When needs must, do we automatically turn to an AI assistant?
In my case, when looking at options for a clock for a radio studio, it was the first place I turned to. Sure enough, I could go shopping for individual clocks with fancy built-in network features. Or maybe go down the road of a Raspberry Pi setup, get it talking to my Wheatstone setup, start passing all manner of commands and looking for mic lights, camera feeds, news tickers and the rest.
Or sometimes – just sometimes, all you want is something that tells the time and runs with the minimum of effort.
In this case, an ageing PC feeding several 4:3 style monitors in different rooms, which warrants a browser-based solution as opposed to any form of installable software. Having said that, it still operates very nicely in its dark tones on a 16:9 display, and scales down quite nicely too.

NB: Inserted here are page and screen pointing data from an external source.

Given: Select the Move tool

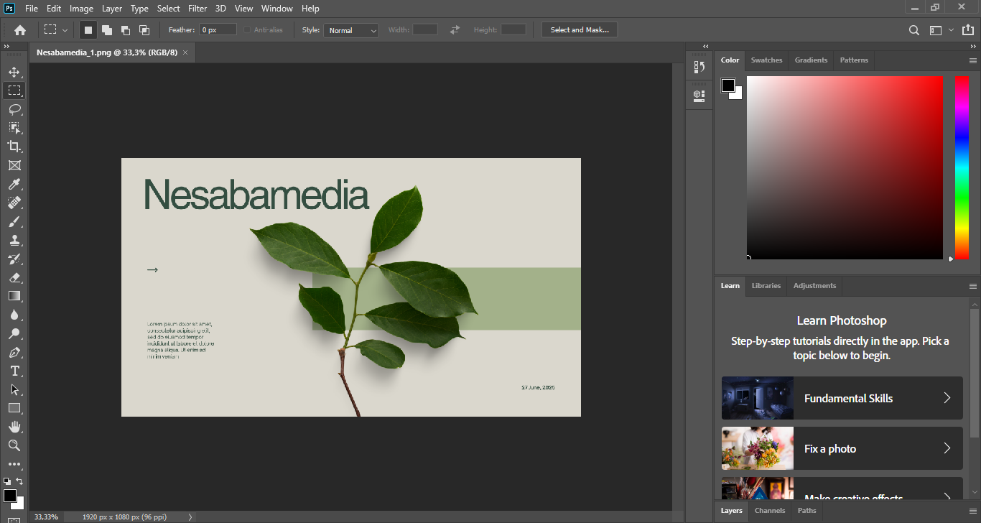Looking at the screenshot, I should pyautogui.click(x=14, y=72).
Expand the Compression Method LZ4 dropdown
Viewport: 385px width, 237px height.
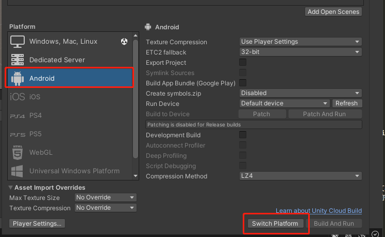pos(300,176)
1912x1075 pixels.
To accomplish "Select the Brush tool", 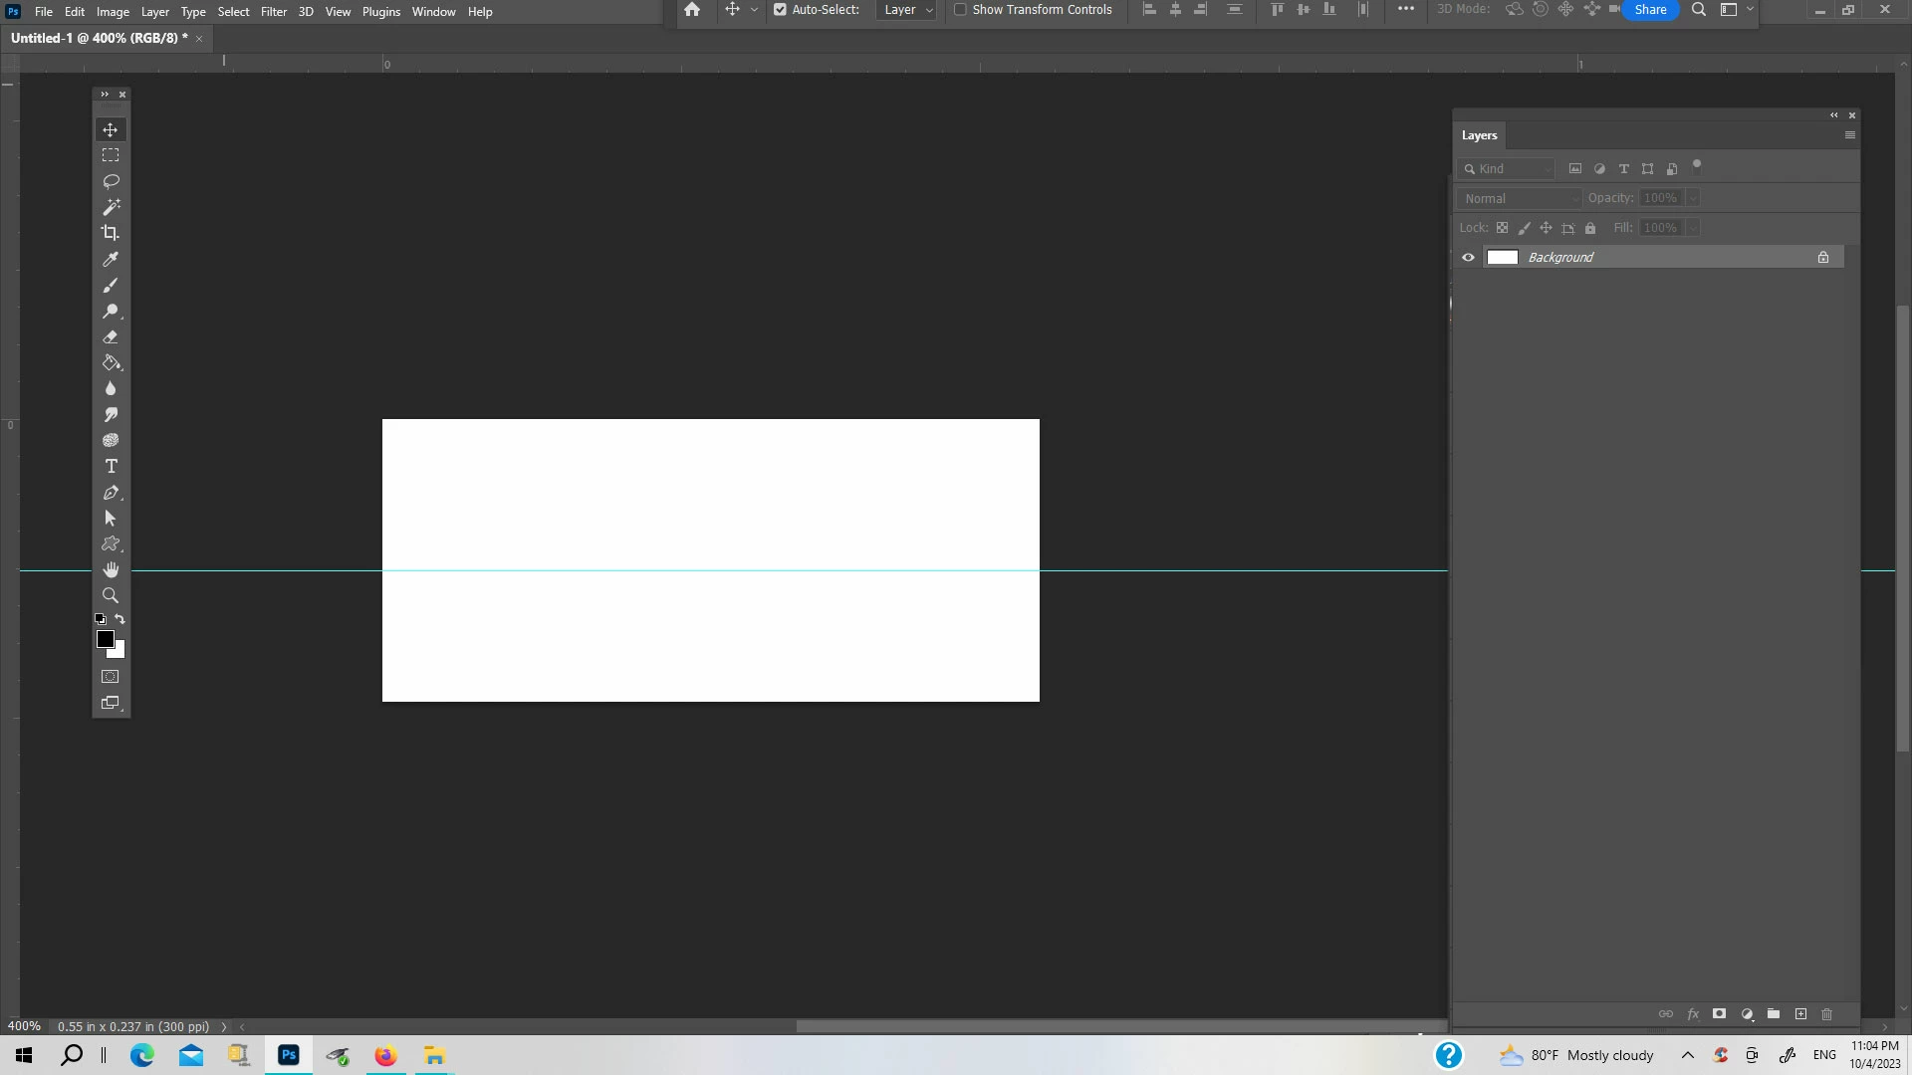I will point(111,286).
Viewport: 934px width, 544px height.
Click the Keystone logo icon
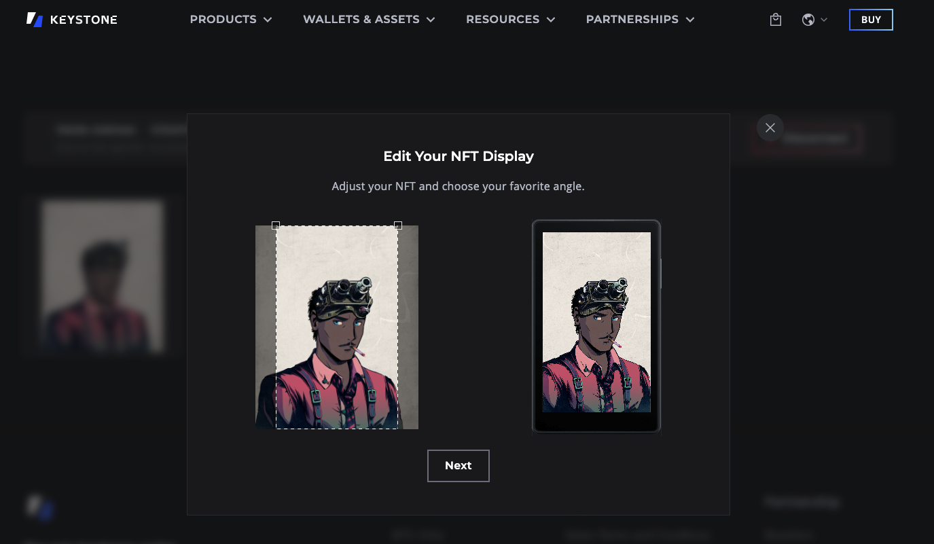tap(35, 20)
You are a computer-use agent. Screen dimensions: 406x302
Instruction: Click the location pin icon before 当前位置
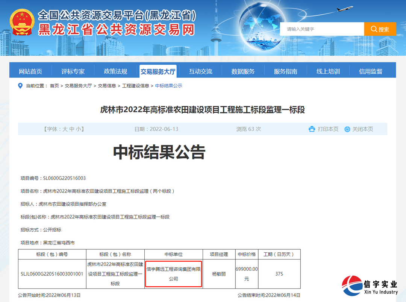[x=20, y=86]
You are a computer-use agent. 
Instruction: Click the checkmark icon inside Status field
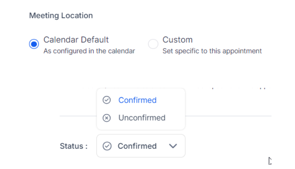[107, 146]
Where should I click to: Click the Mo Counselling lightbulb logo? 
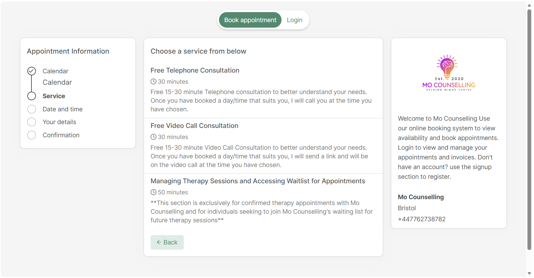coord(449,73)
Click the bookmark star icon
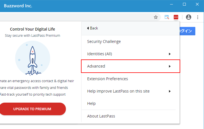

One page, self-contained, fire it in a browser, run it in full screen (press F11), and as long as your system time is accurate, you’re sorted.
What does it do?
To keep things relatively simple, the clock has
- An outer ring of 60 dots, representing seconds, where at the top of each minute, all dots reset to ‘dim’ and begin illuminating from the 12 o’clock position. A bright green colour is used here
- An inner ring, dimmed at the top of each hour, split into 12 five-minute markers. As each five-minute segment is cleared, the corresponding dot lights in a bright red.
- A date line, with a three-letter day, date number, and three-letter month
- A large time line in 24H format as HH:MM
- A third line with a second count ticking up.
- Display style of dot-matrix / LCD
The build is designed to run full screen in any cut of a web browser supporting JavaScript, with the clock scaling responsively using viewport units. To minimise setup, all scripts, styles and HTML are in the one document, running to 22kb.